Yogendra Yadav, ideologue and leading light of the party, and one of the two leaders who featured in the letter war last month, has expressed his “disappointment” with the party’s decision — not yet final — not to contest the Haryana Assembly polls. Yadav’s disagreement comes on the heels of party chief Arvind Kejriwal going public with his own view that, in the immediate term, AAP must not broaden its focus from Delhi.
Given the unambiguous position of the party chief, who hails from Haryana and is also its star campaigner, the apparent lack of finality of AAP’s decision not to take the plunge in the state may be illusory. For the record, on Tuesday, the Haryana state executive lobbed the matter back to the party’s national executive, which meets next week for three days in Sunam in Punjab. But it would be safe to say that the AAP won’t be going to Haryana for this election.
Speaking to The Indian Express, Yadav pointed out that when asked to seek the opinion of party volunteers in June, the Haryana unit conducted meetings in 18 districts, with the questions and answers recorded in the presence of national observers, and 95 per cent said yes to contesting while 80 per cent wanted the party to contest all constituencies.
“It’s a strategic difference,” he says. “Arvind (Kejriwal) believes that contesting in Haryana or Maharashtra would affect our preparations in Delhi.
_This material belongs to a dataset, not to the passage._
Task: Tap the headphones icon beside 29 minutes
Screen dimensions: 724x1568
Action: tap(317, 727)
That if we are not in a position to perform well in these states, we will bring down the party morale in Delhi. There is some truth to this.”
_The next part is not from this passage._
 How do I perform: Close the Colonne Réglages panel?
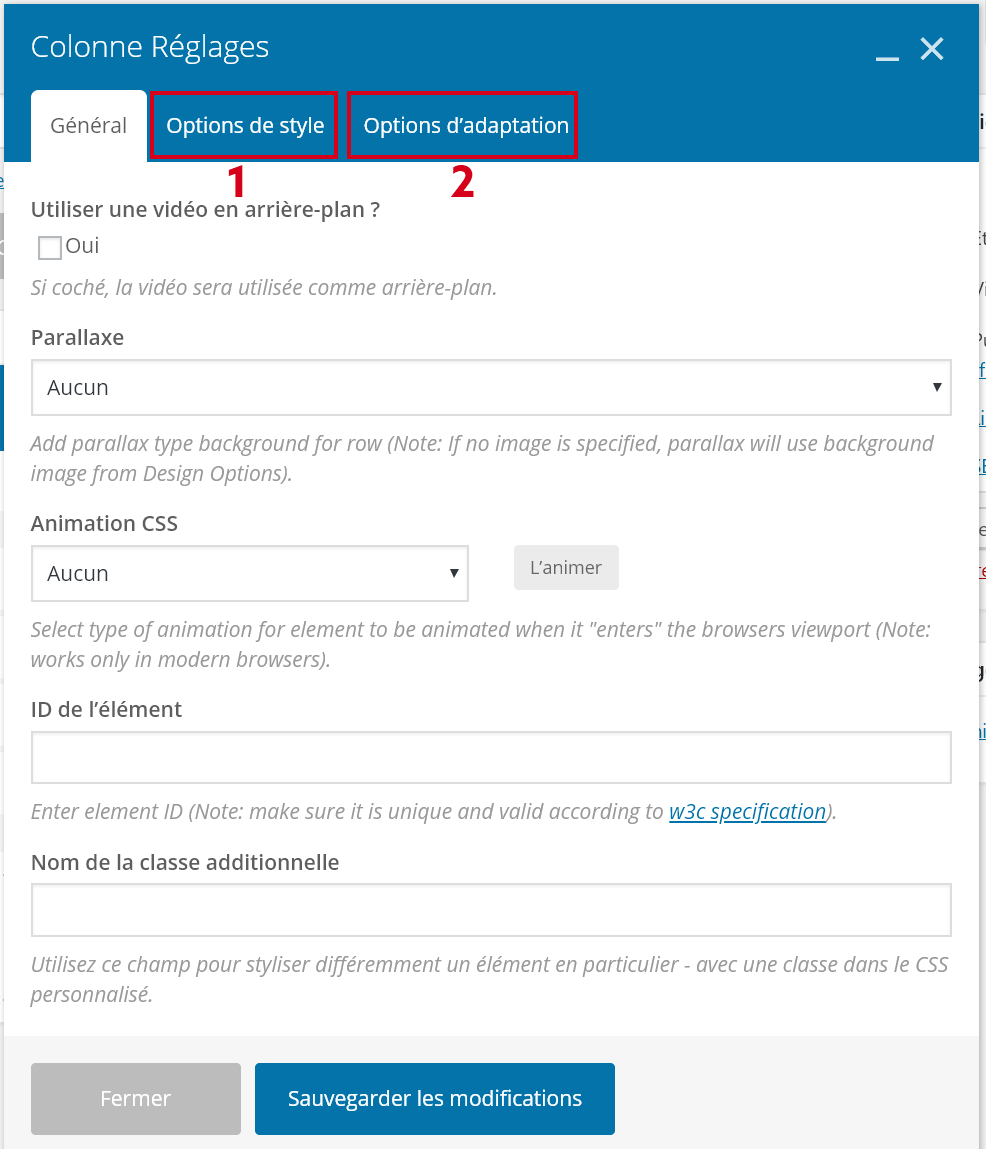[932, 49]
He spells out his own objections: “We have already won a 4.25 per cent vote in Haryana — almost 5 lakh voters. Once you have created space for yourself, you mustn’t vacate it. Once your voters go to someone else, they may not come back to you. Then what do you tell the volunteers, what should they do? Finally, if we do not contest a ‘difficult’ election, we invite the charge of running away again.” A new election is the AAP’s opportunity, he argues, to discover new leadership, expand its base and take up distinctive issues that no other party is taking up.
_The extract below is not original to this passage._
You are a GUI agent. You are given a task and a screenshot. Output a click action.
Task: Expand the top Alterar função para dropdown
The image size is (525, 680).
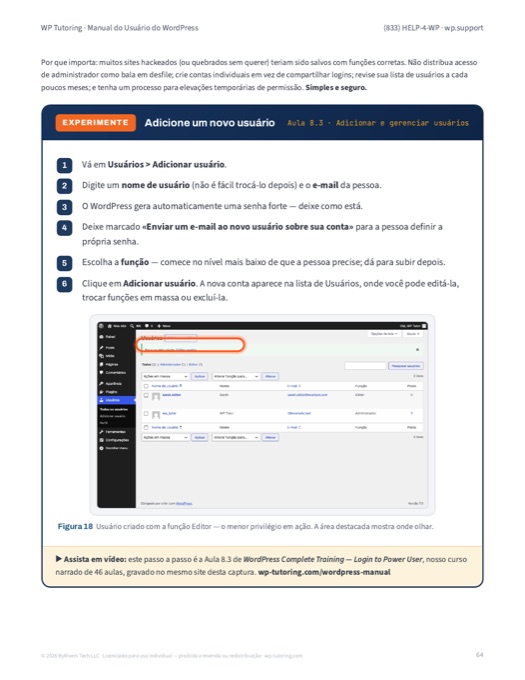pos(236,376)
The apprehension about adverse results in other states affecting the party’s prospects and morale in Delhi is overstated, contends Yadav. “It is a tough trade-off, but on balance, there is a strong case for contesting. Especially if we look at ourselves as a national party, we can’t only contest where we have a chance of winning”. The party needs to pause and revise its priorities in the aftermath of the Lok Sabha setback, he concedes. But “taking a deep breath doesn’t mean standing still, not doing anything else. That only creates a negative spiral”.
According to Yadav, contesting in Haryana and Maharashtra would only help in the process of recovery. “People wanted to teach us a lesson and we have learnt that they want governance, that they found us wanting as a party of governance. We need to convince them that we can be trusted not just to raise issues and lead agitations, but also to deliver. We also need policy clarity, and for that we are framing a party document. But for the AAP to emerge as the principal voice of the opposition outside Parliament, at a time when the Congress only pretends to be an opposition force, we must also emerge as a viable political force in three-four states in the next five years — in Haryana, Maharashtra, J&K, Jharkhand.”
Last month, Yadav’s letter had been read by many as an expression of discomfort with the personality cult said to surround Kejriwal in the party. This time, Yadav himself prefers to call it by another name. “This is not about Arvind asserting himself as supreme leader but party colleagues saying they can’t move ahead without him. He can’t be faulted for their special regard. The birth and initial breakthrough of the party requires someone to play that special role. Charisma has a role in modern politics. The task in the long run is to balance it by strong conventions and organisational protocols,” he says.
But does the spectacle of its senior leaders disagreeing in public on a matter that is still being discussed in party forums augur well for the AAP that promised a new way of politics? “We are still to evolve very robust procedures, of who speaks, when and where,” says Yadav. “Episodes like this one should help us establish conventions on when to go public.”